Curtis run and gun at Lakewood Ranch

The ability to run, escape trouble or even be a crucial part of a run based offense adds value to a quarterback. It’s not uncommon for a high school QB to lack passing statistics because he plays in a run oriented offense even though he possesses the skills and mechanics to be a deadly passer. It happens, kids deal with it and understand the team goal to win games becomes the highest priority. This may be the case with Lakewood Ranch rising senior QB Justin Curtis.

With no stats to research online, few passes to evaluate on his film, we are left guessing “How good is this kid really?” Here is what we do know: Lakewood Ranch runs a wing-T style offense. Not blessed with a bunch of talent across the board so they use misdirection to their advantage. Curtis can run and did so often. Many designed runs are displayed on his film and just as many plays where he is fleeing the pocket and making plays with his legs getting the offense out of trouble.

In an article at the author writes “How dual-threat QBs are used in high school…They’ll still use the QB run game, often to an even greater degree than 2nd generation dual-threat offenses because they aren’t using as many passing concepts and need enough variety in the run game to attack different parts of the line of scrimmage and counter different defensive responses.”

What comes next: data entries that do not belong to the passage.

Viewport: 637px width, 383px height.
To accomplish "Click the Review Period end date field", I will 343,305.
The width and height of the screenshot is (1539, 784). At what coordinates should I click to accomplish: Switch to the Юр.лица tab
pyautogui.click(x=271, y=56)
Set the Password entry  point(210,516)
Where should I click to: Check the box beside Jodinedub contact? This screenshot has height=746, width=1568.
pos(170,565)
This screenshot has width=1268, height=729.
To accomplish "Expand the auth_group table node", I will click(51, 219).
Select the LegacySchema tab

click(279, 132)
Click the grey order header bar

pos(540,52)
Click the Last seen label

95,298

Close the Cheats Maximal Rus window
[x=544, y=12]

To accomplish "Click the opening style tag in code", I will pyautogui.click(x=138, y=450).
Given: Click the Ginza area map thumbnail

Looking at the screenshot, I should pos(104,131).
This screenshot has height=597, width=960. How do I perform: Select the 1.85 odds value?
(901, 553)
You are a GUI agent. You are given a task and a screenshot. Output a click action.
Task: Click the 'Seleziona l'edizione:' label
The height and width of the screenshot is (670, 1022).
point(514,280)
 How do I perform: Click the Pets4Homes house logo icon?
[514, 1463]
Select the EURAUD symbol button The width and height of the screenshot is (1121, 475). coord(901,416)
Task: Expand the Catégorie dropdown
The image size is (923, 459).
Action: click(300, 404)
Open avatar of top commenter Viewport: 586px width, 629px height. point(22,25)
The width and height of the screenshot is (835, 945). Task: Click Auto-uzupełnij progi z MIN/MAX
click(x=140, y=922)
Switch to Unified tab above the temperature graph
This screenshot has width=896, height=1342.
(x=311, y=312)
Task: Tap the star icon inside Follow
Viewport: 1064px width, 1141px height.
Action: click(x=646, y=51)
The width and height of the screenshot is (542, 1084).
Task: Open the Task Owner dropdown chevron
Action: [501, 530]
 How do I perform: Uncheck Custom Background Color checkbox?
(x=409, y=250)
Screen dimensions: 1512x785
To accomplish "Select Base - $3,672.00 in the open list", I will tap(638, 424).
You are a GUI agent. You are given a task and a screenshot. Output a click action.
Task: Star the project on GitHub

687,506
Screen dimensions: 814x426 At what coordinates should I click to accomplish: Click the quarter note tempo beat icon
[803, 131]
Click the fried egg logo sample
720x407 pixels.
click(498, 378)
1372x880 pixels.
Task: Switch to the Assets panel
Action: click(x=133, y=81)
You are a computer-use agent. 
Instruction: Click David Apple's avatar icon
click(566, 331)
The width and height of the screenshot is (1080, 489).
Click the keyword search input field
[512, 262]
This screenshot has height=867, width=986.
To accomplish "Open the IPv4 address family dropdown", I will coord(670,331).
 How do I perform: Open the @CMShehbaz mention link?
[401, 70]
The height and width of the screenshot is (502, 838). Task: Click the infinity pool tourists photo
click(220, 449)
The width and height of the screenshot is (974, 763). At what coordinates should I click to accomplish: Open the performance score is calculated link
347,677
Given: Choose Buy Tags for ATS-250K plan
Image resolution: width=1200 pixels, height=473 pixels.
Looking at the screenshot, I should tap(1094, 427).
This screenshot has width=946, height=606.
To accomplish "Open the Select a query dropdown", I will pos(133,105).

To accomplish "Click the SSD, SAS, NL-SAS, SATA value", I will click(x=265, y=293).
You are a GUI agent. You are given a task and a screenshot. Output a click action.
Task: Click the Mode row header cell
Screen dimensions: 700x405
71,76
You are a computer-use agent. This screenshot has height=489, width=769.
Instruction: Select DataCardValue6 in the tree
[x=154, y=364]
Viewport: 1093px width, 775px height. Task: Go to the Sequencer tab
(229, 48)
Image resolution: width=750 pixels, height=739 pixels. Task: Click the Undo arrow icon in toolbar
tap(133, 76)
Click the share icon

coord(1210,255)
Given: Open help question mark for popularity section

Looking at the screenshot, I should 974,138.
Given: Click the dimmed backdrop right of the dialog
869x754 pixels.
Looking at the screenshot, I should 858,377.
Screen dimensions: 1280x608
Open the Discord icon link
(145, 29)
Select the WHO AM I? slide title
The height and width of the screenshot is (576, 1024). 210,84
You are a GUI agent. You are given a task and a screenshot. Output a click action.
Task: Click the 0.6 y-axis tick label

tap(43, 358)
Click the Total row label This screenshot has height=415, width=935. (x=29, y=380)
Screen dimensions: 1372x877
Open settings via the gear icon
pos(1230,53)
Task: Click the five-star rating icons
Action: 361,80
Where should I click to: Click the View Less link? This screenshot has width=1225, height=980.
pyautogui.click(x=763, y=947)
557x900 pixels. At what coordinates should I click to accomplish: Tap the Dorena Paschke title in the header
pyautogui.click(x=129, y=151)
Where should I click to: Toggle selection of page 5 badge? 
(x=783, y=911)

Now see, we think Curtis possesses many skills to be a 2nd generation DTQB but can’t grasp enough from his film. Strongest quality is his ability to stretch the pocket and leave the pocket if need be. But we also think he throws the ball well. Mechanics can be tightened up including his release. But his arm strength when throwing on the run is pretty good. He is a perfect example of a kid who needs to camp. A kid who needs to throw the route tree in front of talent evaluators and college coaches. Being under 6 foot tall is not attractive. But it doesn’t kill him because he overcomes his lack of height with his running ability.